His belief is that we must learn from what was observed during acute Covid, which saw thousands of people recruited into simple trial designs that started with many possible therapeutics before transferring patients into particular therapeutic limbs when an advantage was shown, or dropping them out from other limbs where there appeared to be no initial advantage.
He says: “That sort of adaptive design was so powerful during the acute disease, and we need the same. We mustn’t have underpowered individual studies that fail to show any difference.”
Persistent virus
Persistent virus – a virus that is not cleared but remains in specific cells of infected individuals – is widely held up as the cause of Long Covid.
On the idea of persistent virus based on Imperial’s research, Openshaw says: “In fatigue, we found a signal of mucosal or tissue-specific inflammation, which I think would fit with the idea that the virus could be persisting in mucosal sites like the gut.”
“I think a lot of this inflammation could actually be driven from persistent virus, which could be present in sites we didn’t sample.”
While Imperial’s study looked at the consequences of Long Covid, UK-based Attomarker has developed a Multi-Variant Antibody Immunity Spectrum test enabling the analysis of the quantity and quality, or stickiness, of antibodies across all Covid variants.
Working with clinical partners, the company has applied its test as a means of understanding why some patients end up with Long Covid.
Attomarker CEO and founder Professor Andrew Shaw says: “We have now looked at more than 160 Long Covid patients, and about half of them have very poor-quality antibodies, leading to a persistent virus that will trigger downstream inflammatory processes.”
Treating Long Covid with immunotherapy
Attomarker’s test findings suggest low quality and quantity of antibodies is a chief cause of Long Covid. The company believes that therapies tailored to each patient’s unique immunity spectrum, including immunotherapies to plug gaps in each patient’s antibody spectrum by administering high-quality antibodies into their blood to attack the persistent virus, could help.
“Once this is achieved, the patient’s immune system may be encouraged to make a more permanent fix after being given a different type of vaccine, a heterologous vaccine. The idea is that the patient’s immune endotype is better primed to clear and resist the virus,” says Shaw.
“As a result, based on the inflammation that the Long Covid study at Imperial is observing, its study will in time reveal new markers of recovery if the persistent virus is cleared.”
Openshaw agrees that trial combination antivirals continued for a sufficient period may work in clearing a persistent virus.
On the future of immunology profiling data, Shaw believes that it should form the basis of interventional clinical trials. According to Shaw, there is no reason why this couldn’t happen, based on the likelihood of Long Covid leading to a wider field of post-pathogen sequalae research.
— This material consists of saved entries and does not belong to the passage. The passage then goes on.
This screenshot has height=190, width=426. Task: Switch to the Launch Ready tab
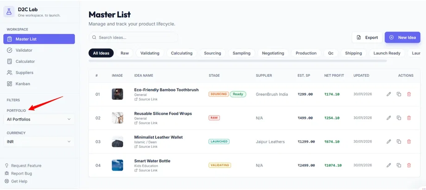click(387, 53)
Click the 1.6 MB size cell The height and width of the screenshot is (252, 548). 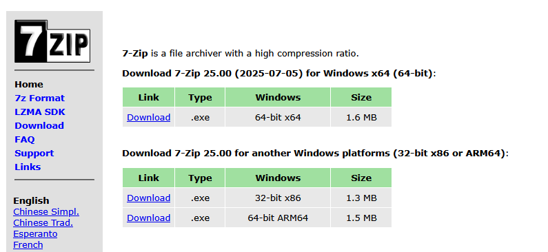[361, 117]
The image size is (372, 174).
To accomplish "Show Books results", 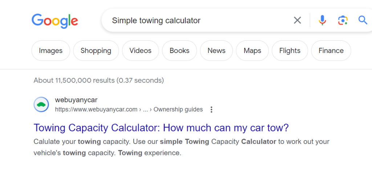I will coord(179,50).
He explains: “Myalgic encephalomyelitis (ME) chronic fatigue syndrome, for instance, has been associated with Epstein–Barr virus (EBV), so I would be fascinated to run an antibody profile for EBV analysis if grant funding were available.”
Shaw goes on to say that EBV is one interesting proposition given it is thought to be an oncovirus in around 30% of cancers; and in which persistent virus in the body could prove to be the vector by which cancer starts.
He says: “Therefore, I think we need to have a better look at EBV and vaccines for it, along with possible other areas like Long Lyme and the reason why people are just not shaking it. My postulate would be they’re making bad antibodies and so do not have a sterilising serum.”
Whether the most effective treatment for Long Covid comes through immunotherapies and the administration of tailored antivirals, which Attomarker and other companies have experimented with, remains to be seen.
What seems clear is that Imperial’s study brings researchers closer to understanding what areas could benefit from further study in clinical trials, to help treat Long Covid more quickly, and accurately, than before.